There are images from art history: Caravaggio’s head of Medusa, Salome with the head of John the Baptist, Diane Arbus’s photo of spooky twins (also the inspiration for the ghostly sisters in The Shining) and Luc Tuymans’s equally creepy painting of Condoleezza Rice.
There are stills from films: Malcolm McDowell in A Clockwork Orange with his eyelids pried open, Yul Brynner as Ramses II in The Ten Commandments, and a woman who might be Vivian Leigh.
There are snapshots that look as if they are from the files of the disappeared: Is there a mother in Argentina still wondering what happened to that son or daughter?
There are photos of people who look like war criminals: Is that guy Pol Pot? Is that man a spy disguised with a fake beard?
There are indistinct photos of children: Who were they, why are they here? Did they live to grow up?
And there are photos of the dead. How and why did they die? Murder? Execution? Accident?
You try to get close enough to the photos to really scrutinize them, but when you get too close, you see the faint registration grid that underlies the images, and those images blur, becoming less clear than from a few feet away. It’s intriguing and frustrating at the same time. (There are also a couple of closely cropped images of faces near what look like fleshy shapes; you can’t tell if it’s some porn outtake, or a photographic equivalent of a Rorschach test and the full image is completely innocuous.)
----------------------------------------
* WHAT YOU NEED TO DO
A - In the passage on the images, why do the images blur when you get too close to them? Answer in one to three sentences.
B - In the passage on the images, replace "photos" with "pictures" throughout everything from "There are stills" down to "Murder? Execution? Accident?", and give that stretch again.
C - Rewrite the paragraph of the passage on the images that begins "There are images from art history" as a list, keeping its main facts.

[Records held in a dataset]
----------------------------------------
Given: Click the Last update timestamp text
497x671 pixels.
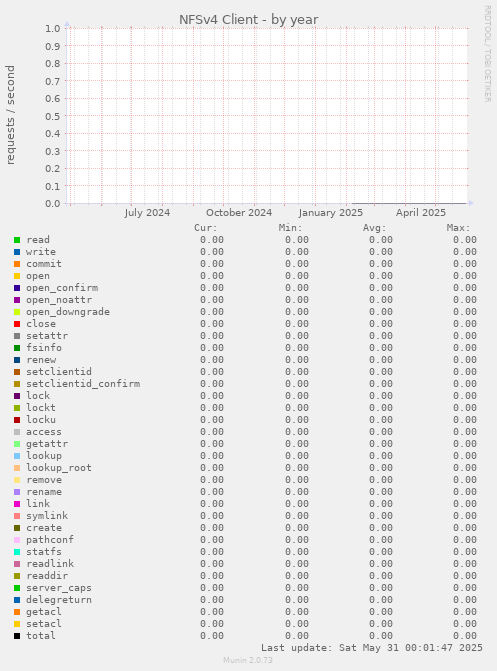Looking at the screenshot, I should click(x=372, y=648).
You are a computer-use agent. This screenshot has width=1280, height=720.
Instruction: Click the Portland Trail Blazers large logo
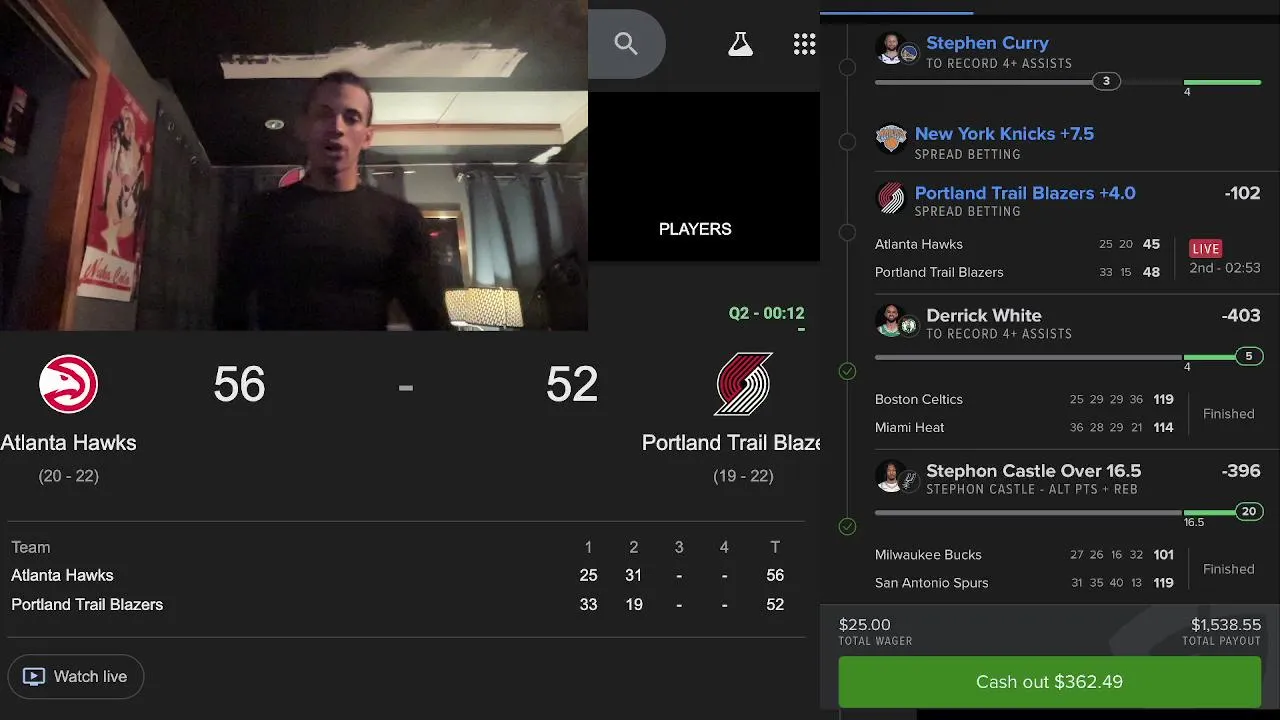[744, 384]
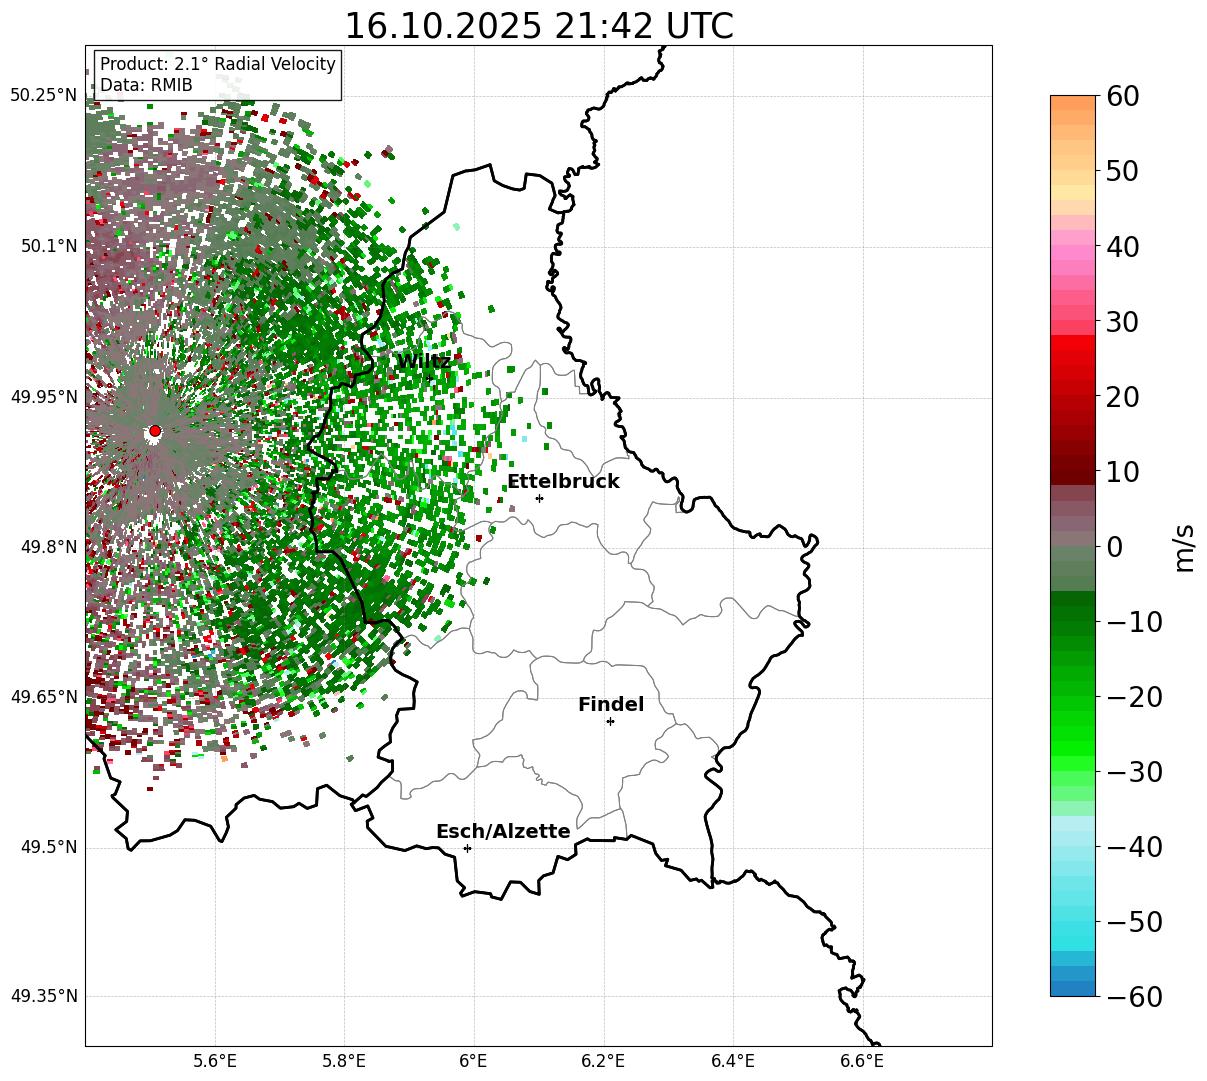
----------------------------------------
* TASK-BY-TASK ANSWERS
A - Up close you see the faint registration grid that underlies the images. That makes them blur and become less clear than they are from a few feet away.

B -
There are stills from films: Malcolm McDowell in A Clockwork Orange with his eyelids pried open, Yul Brynner as Ramses II in The Ten Commandments, and a woman who might be Vivian Leigh.
There are snapshots that look as if they are from the files of the disappeared: Is there a mother in Argentina still wondering what happened to that son or daughter?
There are pictures of people who look like war criminals: Is that guy Pol Pot? Is that man a spy disguised with a fake beard?
There are indistinct pictures of children: Who were they, why are they here? Did they live to grow up?
And there are pictures of the dead. How and why did they die? Murder? Execution? Accident?

C -
Images from art history:
- Caravaggio's head of Medusa
- Salome with the head of John the Baptist
- Diane Arbus's photo of spooky twins, which also inspired the ghostly sisters in The Shining
- Luc Tuymans's equally creepy painting of Condoleezza Rice